I just got done with the series Band of Brothers.  For those not familiar with the series, it follows Easy Company from training to the end of World War II.  It is a very true life account and has multiple interviews with the still surviving (and a few who have since passed) vets that went through the horrors of war.  D-Day, Market Place, Battle of the Bulge, and on and on and on.  They had the highest casualty rate of any company.  They also had the toughest of any company.  The toughest men and the toughest situation in the war. 

As they were fighting, they knew nothing about what they were fighting for in Europe.  They knew they were at war with Japan yet they were in Europe.  They knew they were fighting the Germans and Germans were bad.  (It says so in the newspaper.)

In Episode 9 (there were 10 episodes) they find a concentration camp.  The translator (and after having been in Europe for several years and never seeing home you get pretty good at German) finds out that this concentration and the prisoners there are not criminals.  They are Jewish. 

Supposedly, during WWII, when faced with budget cuts to the arts and humanities in order to fund Churchill responded "Then what are we fighting for?"

Someone quoted this in response to an interview with the possibility of budget cuts to places like National Endowment for the Arts and other such institutions.

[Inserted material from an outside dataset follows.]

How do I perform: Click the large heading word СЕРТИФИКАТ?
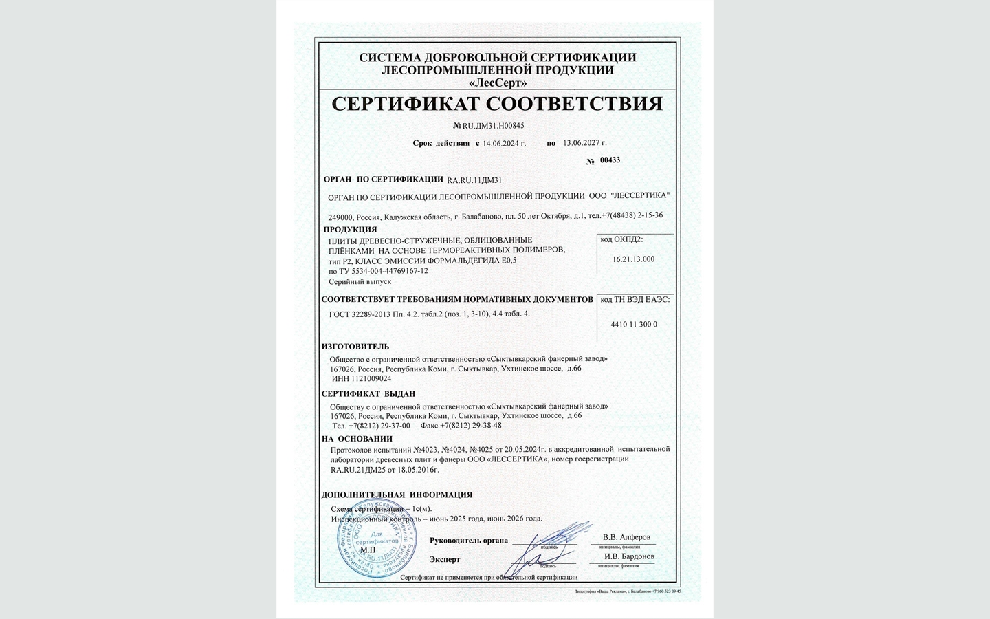pos(405,104)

First of all, if Churchill really did say that, he's an idiot.  Second of all, comparing cutting budgets today to try to balance a multitrillion dollar deficit to WWII is idiotic at best.  Because we all know that this:

http://www.youtube.com/watch?v=Qk9GzQc2s6o

is just so comparable to http://www.mfa.org/exhibitions

What is more important for today?  Saving someone's embroidery or saving our future generations from a financially bankrupt nation?